Other weird sets are possible. I have a vague recollection that digit sets in base ten are possible with gaps. But a search through my literature pile has been unsuccessful in tracking down the paper.

This looks like a job for brute force. Base ten is a bit much for a one-hour project, but I checked ternary with all possible set of three digits between -9 and 9 inclusive. The following digit sets seem to be able to represent all integers, and presumably all reals as well: {-7,0,1}, {-5,0,2}, {-4,0,1}, {-2,-1,0}, {-2,0,5}, {-1,0,1}, {-1,0,4}, {-1,0,7}, {0,1,2}. Note the symmetry that if I replace each digit with its negative, that works too.
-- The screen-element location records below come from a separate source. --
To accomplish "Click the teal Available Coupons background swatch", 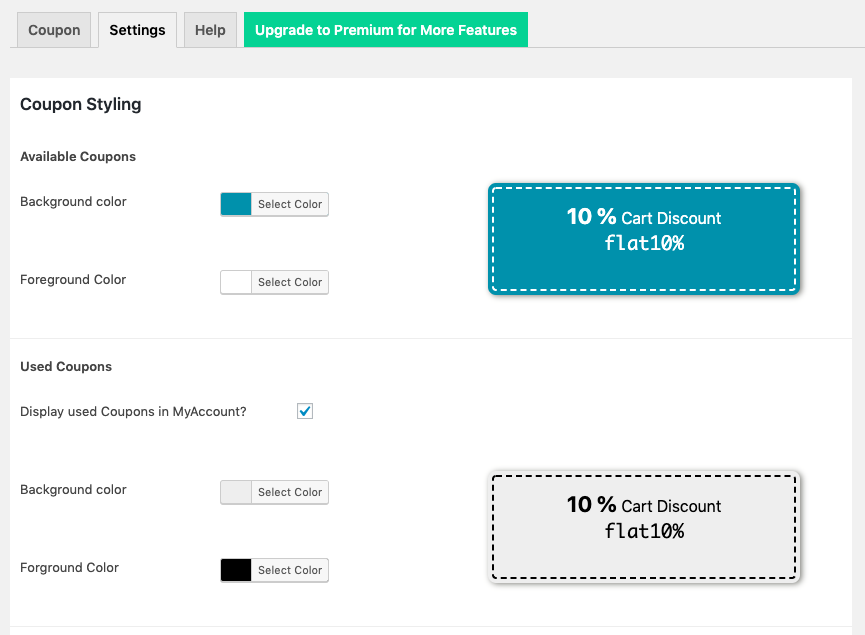I will point(236,204).
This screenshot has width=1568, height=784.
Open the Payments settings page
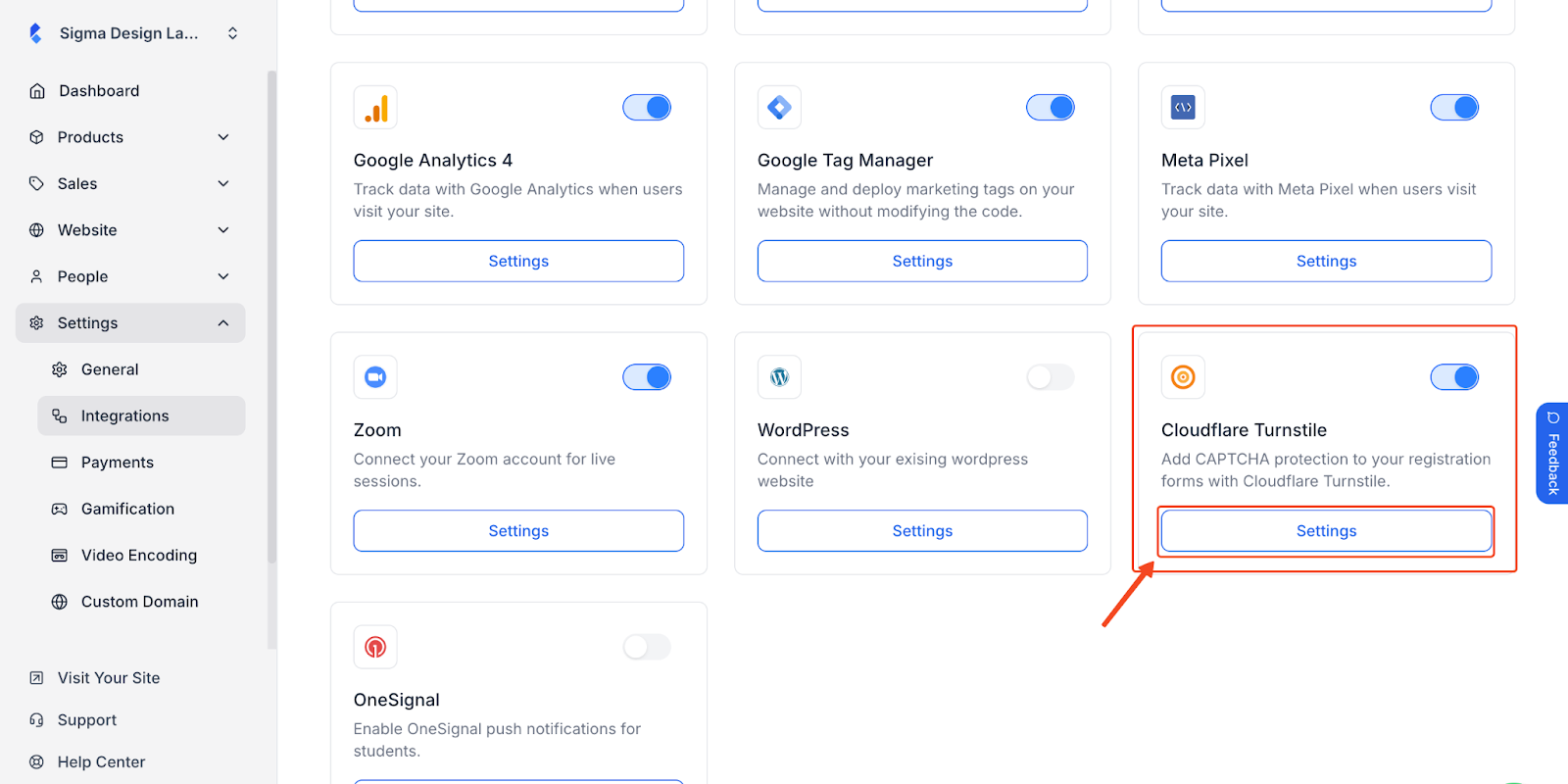pyautogui.click(x=118, y=463)
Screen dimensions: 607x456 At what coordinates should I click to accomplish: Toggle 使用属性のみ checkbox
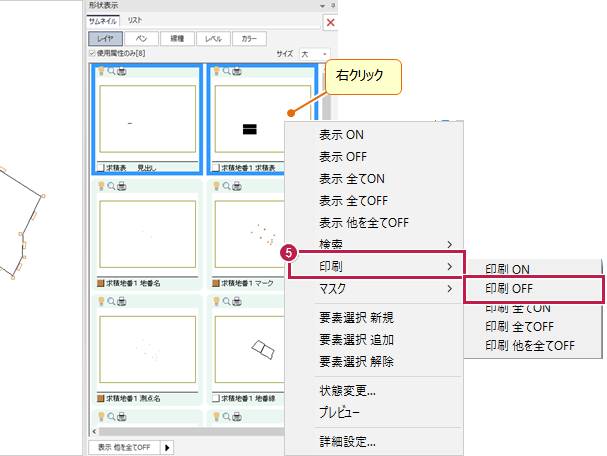pos(93,53)
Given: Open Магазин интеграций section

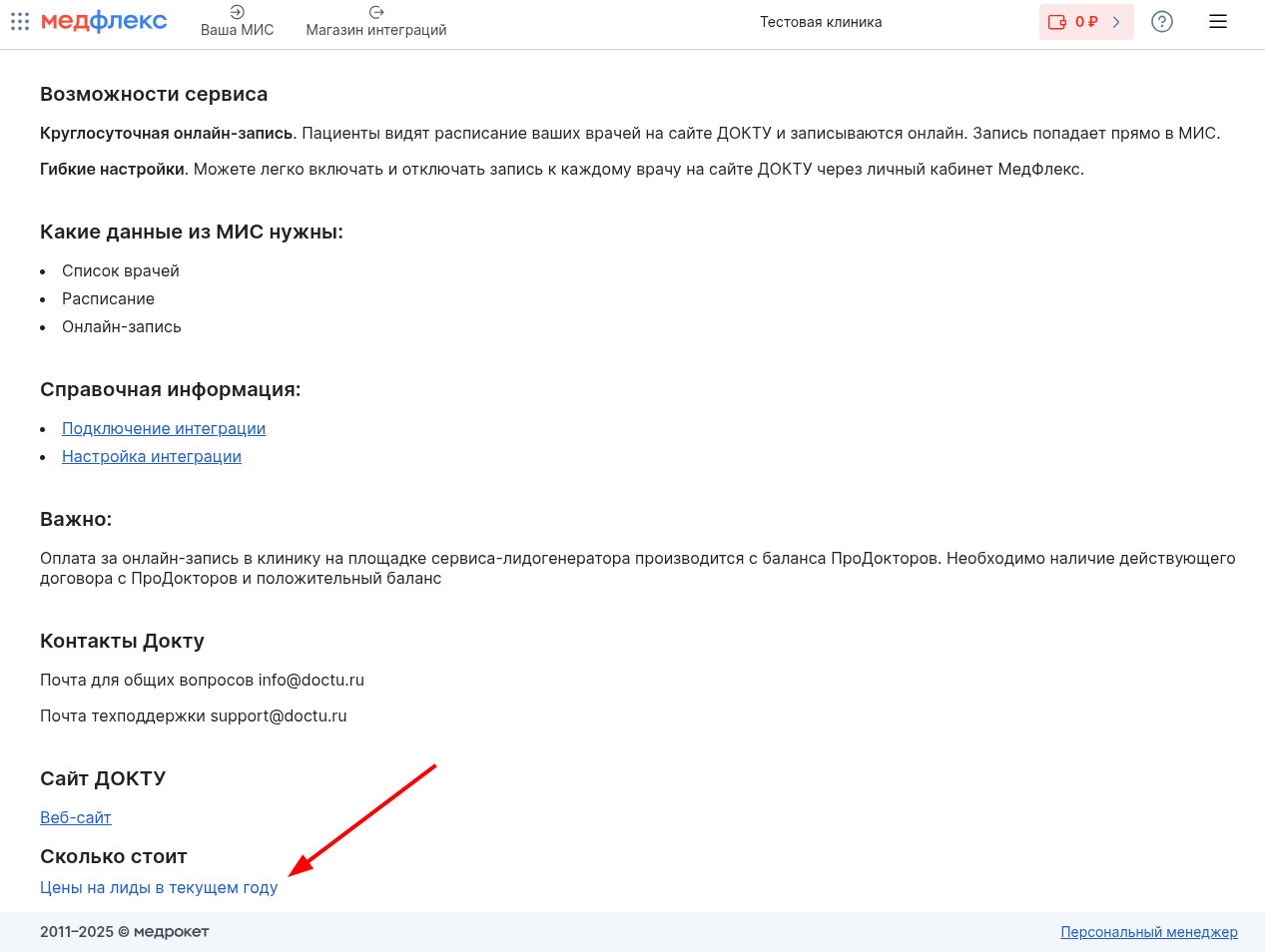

I then did the same with quaternary, also with digits -9 through 9. The following sets of four digits appear to work: {-9,-7,0,2}, {-9,-2,0,1}, {-9,0,1,2}, {-9,0,2,5}, {-7,-5,0,2}, {-7,-1,0,2}, {-7,-1,0,6}, {-7,0,2,3}, {-6,-5,0,1}, {-6,-1,0,1}, {-6,-1,0,5}, {-6,0,1,7}, {-5,-2,0,1}, {-5,-2,0,9}, {-5,0,1,2}, {-5,0,1,6}, {-3,-2,-1,0}, {-3,-2,0,7}, {-3,-1,0,2}, {-2,-1,0,1}, {-2,-1,0,5}, {-2,-1,0,9}, {-2,0,1,3}, {-2,0,1,7}, {-2,0,5,7}, {-2,0,7,9}, {-1,0,1,2}, {-1,0,1,6}, {-1,0,2,5}, {-1,0,2,9}, {-1,0,5,6}, {0,1,2,3}. Again, if I replace each digit with its negative, that works too. The only other patterns I notice immediately are that 0 must always be included and that both negatives and positives must be included unless the digits are consecutive. Surprisingly, neither 1 nor -1 needs to be included. (If base four is called quaternary, why isn't base three called tertiary? Geologists have abandoned both terms, replacing them with neogene and paleogene, so mathematicians might as well use them. Just so long as we don't confuse triadic fractions with triassic fractions.)